COPD Hospitalization and Follow-up

A

Hospitalization:
For those patients more severely ill who might require hospitalization, noninvasive mechanical ventilation in exacerbations improves respiratory acidosis; increases pH; decreases the need for endotracheal intubation; and reduces PaCO2, respiratory rate, severity of breathlessness, the length of hospital stay, and mortality.

Follow-up:
Medications and education to help prevent future exacerbations should be considered as part of follow-up, because exacerbations affect the quality of life and prognosis of patients with COPD.

22
Q

COPD and Heart Failure

A

The proposed mechanism for COPD leading to heart failure is that chronic hypoxia (1) causes pulmonary vasoconstriction (2), which increases blood pressure in the pulmonary vessels. This elevation in blood pressure causes permanent damage to the vessel walls and leads to irreversible hypertension (3). The right heart eventually fails (4) because the pump cannot sustain flow effectively against this pressure. Right heart failure leads to an increase in preload, with peripheral edema and increased jugular venous distention.

23
Q

Pulmonary Function Test to Diagnose COPD in a symptomatic pt

A

Pulmonary function testing (PFT) is the gold standard for diagnosing COPD. In pulmonary function testing, either a FEV1/FVC ratio less than the 5th percentile, or less than 70%, confirms a diagnosis of COPD.

24
Q

When Chest X-ray is Appropriate in Setting of Dyspnea

A

The current literature doesn’t support the use of chest x-ray to rule in or out COPD, but some studies suggest that
a chest x-ray might be helpful for finding other causes of dyspnea.

25
Q

Definitions:

A

Forced Vital Capacity (FVC) = total amount of air the patient can expel from the lungs after a full inspiration

Forced Expiratory Volume - 1 second (FEV1) = amount of air the patient can expel after a full breath in one second

26
Q

Diagnosing COPD

A

COPD causes the air in the lungs to be exhaled at a slower rate and in a smaller amount compared to a normal, healthy person (obstructive defect). The amount of air in the lungs will not be readily exhaled due to either a physical obstruction (such as with mucus production) or airway narrowing caused by chronic inflammation.

FEV1 to FVC ratio (FEV1/FVC) less than 70% (or less than the 5th percentile) with compatible symptoms and history, is diagnostic of COPD.

27
Q

Differential of Shortness of Breath in Middle-Aged Man Who Smokes

A
  • acute bronchitis
  • asthma
  • COPD
  • lung ca
28
Q

COPD

A

A worsening winter cough could indicate COPD because breathing cold dry air causes constriction of the airways and obstructs air flow.
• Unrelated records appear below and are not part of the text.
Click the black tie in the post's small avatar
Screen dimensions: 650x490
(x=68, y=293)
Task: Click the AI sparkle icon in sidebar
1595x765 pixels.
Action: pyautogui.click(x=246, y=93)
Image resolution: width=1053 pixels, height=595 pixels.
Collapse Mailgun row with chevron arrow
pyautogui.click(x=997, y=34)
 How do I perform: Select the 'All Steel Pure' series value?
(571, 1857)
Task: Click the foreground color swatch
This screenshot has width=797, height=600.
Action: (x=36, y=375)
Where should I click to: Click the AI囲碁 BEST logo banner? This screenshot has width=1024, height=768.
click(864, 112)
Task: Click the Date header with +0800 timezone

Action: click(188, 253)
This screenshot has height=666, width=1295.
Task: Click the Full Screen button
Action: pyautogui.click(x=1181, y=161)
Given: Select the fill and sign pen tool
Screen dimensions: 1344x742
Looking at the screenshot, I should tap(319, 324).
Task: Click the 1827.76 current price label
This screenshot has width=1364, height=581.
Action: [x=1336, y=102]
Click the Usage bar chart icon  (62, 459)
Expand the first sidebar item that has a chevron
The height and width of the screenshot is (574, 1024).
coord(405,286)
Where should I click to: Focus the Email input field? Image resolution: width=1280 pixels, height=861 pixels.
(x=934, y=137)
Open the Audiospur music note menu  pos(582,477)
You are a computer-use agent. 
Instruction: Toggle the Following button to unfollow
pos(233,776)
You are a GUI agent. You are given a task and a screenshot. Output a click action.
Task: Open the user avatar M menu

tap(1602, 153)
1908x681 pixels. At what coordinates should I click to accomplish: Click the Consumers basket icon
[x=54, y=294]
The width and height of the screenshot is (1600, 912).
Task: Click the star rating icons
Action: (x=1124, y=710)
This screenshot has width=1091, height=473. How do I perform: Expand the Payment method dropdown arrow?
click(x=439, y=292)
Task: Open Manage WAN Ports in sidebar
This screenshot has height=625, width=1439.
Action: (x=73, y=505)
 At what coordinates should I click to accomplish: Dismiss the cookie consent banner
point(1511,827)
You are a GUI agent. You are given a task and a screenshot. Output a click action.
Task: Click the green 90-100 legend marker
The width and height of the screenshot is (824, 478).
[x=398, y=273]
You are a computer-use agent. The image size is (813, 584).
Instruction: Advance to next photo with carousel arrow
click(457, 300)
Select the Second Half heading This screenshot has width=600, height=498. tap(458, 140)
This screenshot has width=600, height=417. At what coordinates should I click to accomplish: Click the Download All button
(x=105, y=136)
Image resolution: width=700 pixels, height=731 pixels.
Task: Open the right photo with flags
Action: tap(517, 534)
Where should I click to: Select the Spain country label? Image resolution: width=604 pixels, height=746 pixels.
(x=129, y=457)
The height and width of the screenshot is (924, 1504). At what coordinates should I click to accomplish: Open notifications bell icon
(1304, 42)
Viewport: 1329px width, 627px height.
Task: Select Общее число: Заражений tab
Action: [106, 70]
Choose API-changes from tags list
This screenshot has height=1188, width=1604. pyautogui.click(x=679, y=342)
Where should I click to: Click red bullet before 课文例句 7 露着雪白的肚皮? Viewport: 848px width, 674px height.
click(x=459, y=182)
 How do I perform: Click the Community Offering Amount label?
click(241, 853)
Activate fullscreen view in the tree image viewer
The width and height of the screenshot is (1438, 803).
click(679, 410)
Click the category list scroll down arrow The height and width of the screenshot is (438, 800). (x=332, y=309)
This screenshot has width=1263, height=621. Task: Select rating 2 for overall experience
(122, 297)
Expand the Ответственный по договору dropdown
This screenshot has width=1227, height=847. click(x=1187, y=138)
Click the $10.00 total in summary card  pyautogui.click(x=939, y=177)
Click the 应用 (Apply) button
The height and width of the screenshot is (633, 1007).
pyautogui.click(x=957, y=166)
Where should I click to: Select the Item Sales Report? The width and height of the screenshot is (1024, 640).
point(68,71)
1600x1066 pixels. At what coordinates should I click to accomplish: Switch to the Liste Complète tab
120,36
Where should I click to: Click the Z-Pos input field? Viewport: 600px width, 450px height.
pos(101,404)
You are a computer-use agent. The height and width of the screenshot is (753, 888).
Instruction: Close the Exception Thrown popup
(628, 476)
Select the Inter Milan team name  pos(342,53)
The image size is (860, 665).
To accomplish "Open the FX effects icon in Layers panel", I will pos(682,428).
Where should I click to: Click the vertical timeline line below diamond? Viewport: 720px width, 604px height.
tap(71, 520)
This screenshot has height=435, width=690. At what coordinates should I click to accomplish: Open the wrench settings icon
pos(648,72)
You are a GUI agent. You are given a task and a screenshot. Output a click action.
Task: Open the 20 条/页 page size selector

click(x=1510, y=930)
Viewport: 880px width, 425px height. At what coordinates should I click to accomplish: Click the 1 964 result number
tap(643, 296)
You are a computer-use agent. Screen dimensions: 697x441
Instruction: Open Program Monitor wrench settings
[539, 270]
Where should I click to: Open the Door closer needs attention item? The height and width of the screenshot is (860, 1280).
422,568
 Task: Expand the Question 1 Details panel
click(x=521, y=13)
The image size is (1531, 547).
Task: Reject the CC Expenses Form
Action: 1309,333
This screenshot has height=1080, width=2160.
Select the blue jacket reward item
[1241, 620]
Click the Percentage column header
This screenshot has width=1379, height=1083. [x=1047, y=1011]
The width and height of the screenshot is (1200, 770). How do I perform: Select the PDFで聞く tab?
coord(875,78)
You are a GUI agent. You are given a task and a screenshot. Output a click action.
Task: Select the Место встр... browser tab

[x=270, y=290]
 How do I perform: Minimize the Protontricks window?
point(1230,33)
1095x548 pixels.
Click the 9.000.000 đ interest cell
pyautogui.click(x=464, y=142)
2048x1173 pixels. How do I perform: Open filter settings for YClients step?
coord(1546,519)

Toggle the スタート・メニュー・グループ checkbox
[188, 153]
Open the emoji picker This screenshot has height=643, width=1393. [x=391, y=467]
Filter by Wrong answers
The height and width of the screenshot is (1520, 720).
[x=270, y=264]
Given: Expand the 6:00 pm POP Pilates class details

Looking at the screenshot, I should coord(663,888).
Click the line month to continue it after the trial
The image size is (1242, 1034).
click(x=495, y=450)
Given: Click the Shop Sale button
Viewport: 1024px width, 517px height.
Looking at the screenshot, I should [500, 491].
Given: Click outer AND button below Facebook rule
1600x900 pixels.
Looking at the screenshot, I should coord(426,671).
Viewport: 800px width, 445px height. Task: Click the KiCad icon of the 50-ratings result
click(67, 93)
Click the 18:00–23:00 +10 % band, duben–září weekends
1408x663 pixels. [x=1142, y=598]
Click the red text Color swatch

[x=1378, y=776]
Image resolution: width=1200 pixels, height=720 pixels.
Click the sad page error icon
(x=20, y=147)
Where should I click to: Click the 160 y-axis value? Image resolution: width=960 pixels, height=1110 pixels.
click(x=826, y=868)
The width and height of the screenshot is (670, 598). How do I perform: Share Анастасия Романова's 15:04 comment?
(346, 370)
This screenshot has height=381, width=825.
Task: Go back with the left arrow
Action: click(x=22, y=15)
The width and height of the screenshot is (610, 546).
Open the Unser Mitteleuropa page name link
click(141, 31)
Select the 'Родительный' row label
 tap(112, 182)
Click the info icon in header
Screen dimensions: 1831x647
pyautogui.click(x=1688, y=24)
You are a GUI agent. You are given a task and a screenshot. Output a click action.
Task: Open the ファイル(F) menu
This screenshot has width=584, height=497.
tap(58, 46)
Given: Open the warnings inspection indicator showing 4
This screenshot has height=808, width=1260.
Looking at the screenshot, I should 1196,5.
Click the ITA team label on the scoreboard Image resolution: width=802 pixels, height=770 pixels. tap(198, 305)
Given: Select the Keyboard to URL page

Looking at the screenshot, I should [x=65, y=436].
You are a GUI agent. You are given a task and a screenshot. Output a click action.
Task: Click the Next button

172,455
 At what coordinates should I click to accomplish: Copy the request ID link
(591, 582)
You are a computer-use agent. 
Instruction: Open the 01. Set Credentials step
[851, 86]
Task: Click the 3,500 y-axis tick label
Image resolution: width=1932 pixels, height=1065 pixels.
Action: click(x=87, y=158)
In addition, shortness of breath mostly with activity, a history of heavy smoking, and the absence of orthopnea or paroxysmal nocturnal dyspnea (PND) all argue for a diagnosis of COPD. Although dyspnea is a relatively nonspecific finding, dyspnea with exertion is a cardinal symptom of COPD. COPD develops slowly over years, so most people are at least 40 years old when symptoms begin and cigarette smoking is the most commonly encountered risk factor for the development of COPD. The risk is dose-related.